Mostly because I found him funny. He has an unproportional response to everything that makes his anger very entertaining. So the first draft of the novel was just that: a series of situations where he was angry and yelled at people. Fortunately I was surrounded by very clever people--my wife, my friends and, further down the line, my publisher and editor--who told me: "This is funny. But there has to be a story!" So I went back and I started asking myself questions. Who is this man? How was he raised? Who does he love? What makes him laugh? And it grew from there. I started to care about him, and that's always the best start for me. If I don't care, no one will. So I ended up writing a story where I was trying to defend him a little bit, make people know him like I did, and see the good parts of him that make up for the really bad ones.

Just as Ove got his start on your blog, Britt-Marie got her start in your second book, My Grandmother Asked Me to Tell You She's Sorry. When did you know you wanted to tell her story?

I had plans to tell her story in my second book, actually. It was supposed to tell the story of her life in that house and how she fights this quiet war with her neighbors all day long. But, as usual, I couldn't stick to the plan and I had this other story idea about this seven-year-old girl with an imaginary world and a crazy grandmother and they kind of merged with the first one and well... things got out of hand. When my publisher read it, their first response was, "This is too weird, no one will understand it!" To which my wife responded: "Well this is what happens if you leave Fredrik unsupervised in his office for six months; blame yourselves!" So at that time I really had no plans to write a separate novel about Britt-Marie. That idea really came up when I finished My Grandmother. All of a sudden I realized I could let Britt-Marie go out into the world, and it became this kind of coming-of-age-story about a 63-year-old woman.

Britt-Marie tells the woman at the unemployment office that she wants a job because she fears dying and no one knowing she's gone.

Well, fear of dying is crucial in all of my writing, it seems, and I really don't know why. I just end up at that question over and over: How do you live a life? In the case of Britt-Marie I wanted to tell a very undramatic story that was extremely dramatic to HER, if you understand what I mean. I wanted to write a very "low intensity adventure." The novel really has all the same ingredients as Star Wars and Lord of the Rings: our hero goes on a quest, gets challenged, meets new friends, overcomes adversity, stands up to injustice, and eventually learns something about herself. My story didn't have all the laser swords and the space ships and the fire-breathing dragons, but it's still basically the same: the search for our destiny. The dream of changing the world and leaving our mark in it. "I want someone to know that I was here."

Soccer plays a big role in Britt-Marie Was Here.
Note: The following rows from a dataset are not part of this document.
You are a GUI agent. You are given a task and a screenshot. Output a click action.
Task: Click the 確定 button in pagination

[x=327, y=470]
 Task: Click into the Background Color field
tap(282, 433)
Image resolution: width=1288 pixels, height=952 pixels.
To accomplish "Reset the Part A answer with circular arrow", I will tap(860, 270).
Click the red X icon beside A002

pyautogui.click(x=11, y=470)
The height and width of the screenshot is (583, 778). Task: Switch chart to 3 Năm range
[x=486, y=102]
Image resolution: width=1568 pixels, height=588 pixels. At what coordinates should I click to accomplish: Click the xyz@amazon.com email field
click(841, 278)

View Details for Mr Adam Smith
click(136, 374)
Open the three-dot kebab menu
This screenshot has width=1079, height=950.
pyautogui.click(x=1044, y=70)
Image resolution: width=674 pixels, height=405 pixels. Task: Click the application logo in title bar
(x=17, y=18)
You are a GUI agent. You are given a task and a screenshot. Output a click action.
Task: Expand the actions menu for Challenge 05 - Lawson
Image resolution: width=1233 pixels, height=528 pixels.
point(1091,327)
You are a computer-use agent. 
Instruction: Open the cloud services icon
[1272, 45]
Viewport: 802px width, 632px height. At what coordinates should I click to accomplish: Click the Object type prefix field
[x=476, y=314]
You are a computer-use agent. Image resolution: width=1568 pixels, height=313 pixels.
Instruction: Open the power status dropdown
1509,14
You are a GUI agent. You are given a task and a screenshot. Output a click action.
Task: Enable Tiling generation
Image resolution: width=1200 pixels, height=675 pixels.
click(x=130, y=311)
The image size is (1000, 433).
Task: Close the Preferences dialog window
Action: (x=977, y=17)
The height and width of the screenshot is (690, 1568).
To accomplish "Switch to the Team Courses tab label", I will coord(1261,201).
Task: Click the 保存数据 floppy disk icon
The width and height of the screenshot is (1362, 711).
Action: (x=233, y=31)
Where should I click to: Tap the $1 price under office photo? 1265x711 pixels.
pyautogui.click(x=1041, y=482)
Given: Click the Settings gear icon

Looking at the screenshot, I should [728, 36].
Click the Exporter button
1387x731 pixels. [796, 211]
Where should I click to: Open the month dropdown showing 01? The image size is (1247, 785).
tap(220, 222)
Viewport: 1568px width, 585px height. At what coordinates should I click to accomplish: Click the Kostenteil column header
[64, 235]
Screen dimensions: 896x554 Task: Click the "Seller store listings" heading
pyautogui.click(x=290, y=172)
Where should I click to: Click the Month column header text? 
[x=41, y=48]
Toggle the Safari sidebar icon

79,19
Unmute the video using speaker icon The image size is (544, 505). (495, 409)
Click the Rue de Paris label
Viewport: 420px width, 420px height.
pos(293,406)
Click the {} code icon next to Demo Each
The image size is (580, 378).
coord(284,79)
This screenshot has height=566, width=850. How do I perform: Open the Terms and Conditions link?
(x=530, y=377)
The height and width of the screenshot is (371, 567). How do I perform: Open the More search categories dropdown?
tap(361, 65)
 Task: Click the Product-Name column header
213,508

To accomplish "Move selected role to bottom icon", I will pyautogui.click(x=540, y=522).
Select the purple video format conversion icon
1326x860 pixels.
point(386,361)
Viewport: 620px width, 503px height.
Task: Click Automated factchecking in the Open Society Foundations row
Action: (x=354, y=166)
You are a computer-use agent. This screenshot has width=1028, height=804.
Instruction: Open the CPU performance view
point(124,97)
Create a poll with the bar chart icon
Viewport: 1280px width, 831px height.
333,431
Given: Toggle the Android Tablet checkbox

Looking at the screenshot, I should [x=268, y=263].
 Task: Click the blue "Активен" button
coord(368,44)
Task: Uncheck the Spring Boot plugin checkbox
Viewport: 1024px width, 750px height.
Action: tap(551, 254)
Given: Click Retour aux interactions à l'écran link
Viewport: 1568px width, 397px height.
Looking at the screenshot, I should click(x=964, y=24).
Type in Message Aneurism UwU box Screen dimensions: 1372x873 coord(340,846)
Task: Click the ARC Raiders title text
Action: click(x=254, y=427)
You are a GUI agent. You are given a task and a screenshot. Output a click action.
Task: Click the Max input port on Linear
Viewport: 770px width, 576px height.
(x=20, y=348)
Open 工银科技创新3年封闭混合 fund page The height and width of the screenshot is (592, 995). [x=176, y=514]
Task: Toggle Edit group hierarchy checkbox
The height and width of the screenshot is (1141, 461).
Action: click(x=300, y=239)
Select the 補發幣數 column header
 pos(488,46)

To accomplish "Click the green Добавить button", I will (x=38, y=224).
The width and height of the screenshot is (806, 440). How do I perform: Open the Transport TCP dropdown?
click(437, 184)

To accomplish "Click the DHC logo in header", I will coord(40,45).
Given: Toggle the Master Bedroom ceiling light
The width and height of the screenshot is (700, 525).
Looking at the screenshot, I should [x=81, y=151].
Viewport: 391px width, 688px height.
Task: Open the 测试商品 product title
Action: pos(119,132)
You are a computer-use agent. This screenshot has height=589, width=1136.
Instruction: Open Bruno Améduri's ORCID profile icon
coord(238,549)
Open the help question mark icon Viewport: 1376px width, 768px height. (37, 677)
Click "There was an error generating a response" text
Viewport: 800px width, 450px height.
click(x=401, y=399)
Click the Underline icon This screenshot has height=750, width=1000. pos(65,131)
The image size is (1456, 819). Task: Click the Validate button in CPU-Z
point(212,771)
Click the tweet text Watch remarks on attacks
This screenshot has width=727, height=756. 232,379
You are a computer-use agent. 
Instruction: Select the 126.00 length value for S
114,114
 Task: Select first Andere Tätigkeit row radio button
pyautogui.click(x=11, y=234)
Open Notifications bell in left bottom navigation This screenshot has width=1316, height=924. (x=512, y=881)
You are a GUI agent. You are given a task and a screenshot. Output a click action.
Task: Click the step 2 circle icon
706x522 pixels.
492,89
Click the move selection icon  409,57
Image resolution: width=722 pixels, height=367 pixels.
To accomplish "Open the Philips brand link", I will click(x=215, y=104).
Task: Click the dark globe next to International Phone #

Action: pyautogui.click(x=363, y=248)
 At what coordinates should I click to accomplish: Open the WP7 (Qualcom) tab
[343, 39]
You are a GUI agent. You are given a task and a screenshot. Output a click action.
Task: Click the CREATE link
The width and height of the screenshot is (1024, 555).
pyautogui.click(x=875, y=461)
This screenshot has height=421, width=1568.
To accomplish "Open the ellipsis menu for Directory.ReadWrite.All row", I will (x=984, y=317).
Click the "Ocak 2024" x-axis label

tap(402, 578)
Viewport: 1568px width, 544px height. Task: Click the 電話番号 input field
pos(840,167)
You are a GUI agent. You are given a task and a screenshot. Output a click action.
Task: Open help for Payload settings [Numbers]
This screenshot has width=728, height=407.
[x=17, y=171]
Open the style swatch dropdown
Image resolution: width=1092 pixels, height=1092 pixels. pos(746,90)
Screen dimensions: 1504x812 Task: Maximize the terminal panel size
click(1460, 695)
Are you a player? Fan? And, of course, Britt-Marie would ask you, "Who's your team?"

I have an interest in sports in general that I would call "healthy" and my wife would call "deeply disturbing." I watch everything, and I played everything growing up: soccer, tennis, table tennis, handball, floor ball, basketball... everything. Soccer was really my first love, along with ice hockey, since I'm Swedish and that's what we do over here. But I really love it all. I watch every Dallas Cowboys game in the NFL, and I follow Nascar and baseball and rugby and when the Olympics come around I watch curling and luge and... you get the picture.

I love sports, because all sports is essentially story telling. Every moment has drama. You live or die every weekend, and that's just irresistible to me. And oh, yeah, my team? It's Manchester United--Kent's team in the book. Because I thought there was something great about the absolutely worst character in the book loving the same team as me. The second worst character in the book is named "Fredrik," based on the same idea. It keeps me grounded.

In each of your books, an animal has a central role. Do the animals have special significance to you?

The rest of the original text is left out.